Victimless Crime?


You can do whatever you want as long as you don’t hurt anyone, right? That’s what American freedom is all about, right? You are free to commit any terrible sin your heart desires provided others aren’t involved, right?

Wrong, wrong, and wrong.

There is no such thing as a victimless crime. Every human being is a part of human society, and thus every single sin is an indictment of the entire human race. No matter how hidden our sins may be, they hurt the entire human race. The victim of every crime is every human being.

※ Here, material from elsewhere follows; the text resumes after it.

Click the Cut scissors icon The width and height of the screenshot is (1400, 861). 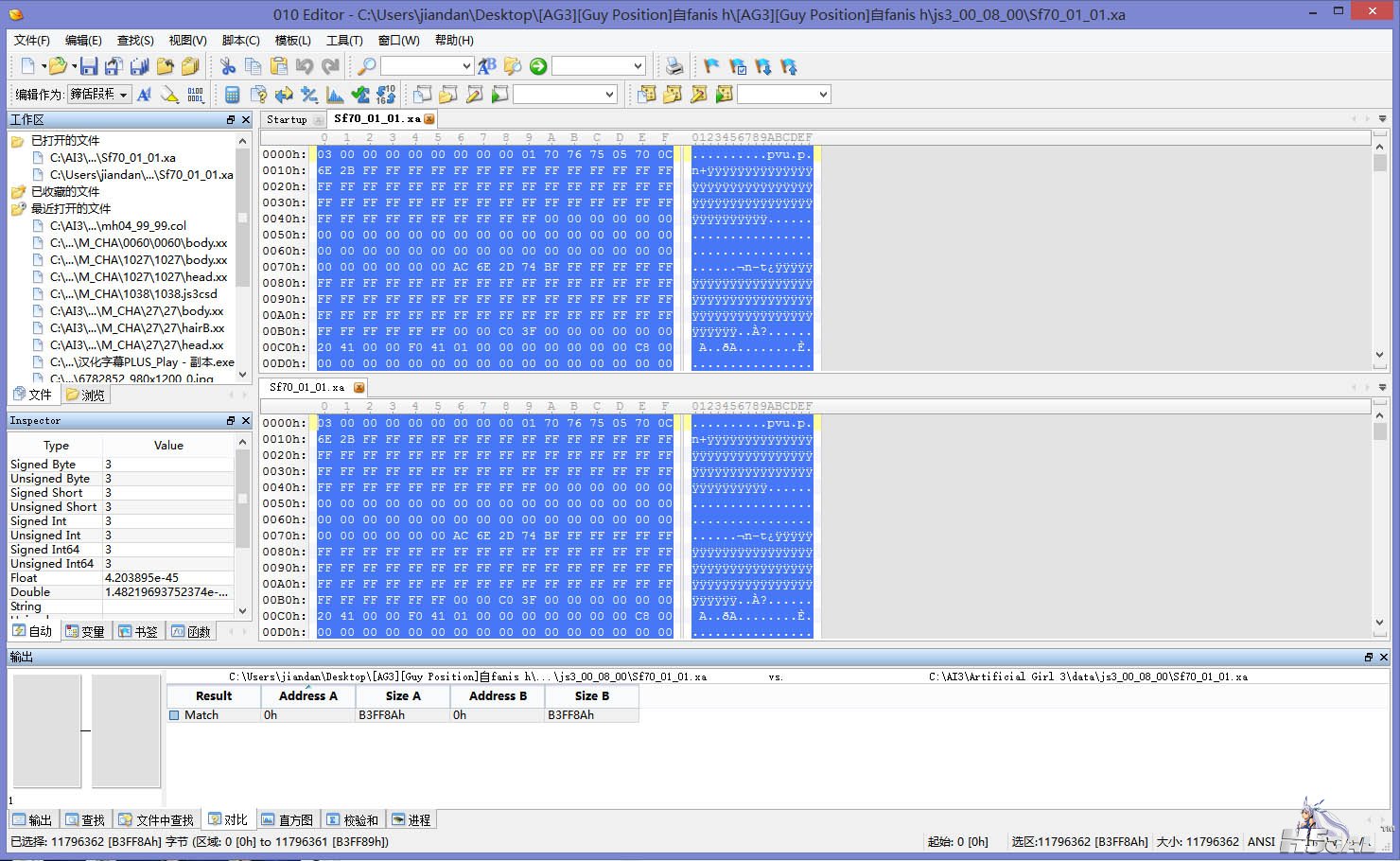click(227, 66)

An example: With the NBA Finals about to start, imagine Lebron James telling his teammates that he wanted to get high on drugs before the game began. His teammates would surely object, but why? After all, wouldn’t Lebron only be hurting himself? The drugs could be done in the privacy of his own home with no one else around. This is the very definition of a victimless crime, right?

Obviously, it’s easy to see that Lebron would be hurting his entire team in the above example. But why do things suddenly change when Lebron retires and becomes one of us? Is not each and every one of us always a part of some team? Do we not have family members, loved ones, and fellow countrymen? Is not every human being a part of some human society? How can it honestly be said that an injured member of society does not hamper the entire society as a whole?

The victimless crime mentality is nothing more than a ruse to appease man’s guilty conscience. Instead of believing this silly lie, we should embrace the truth. We must stop looking for excuses to sin.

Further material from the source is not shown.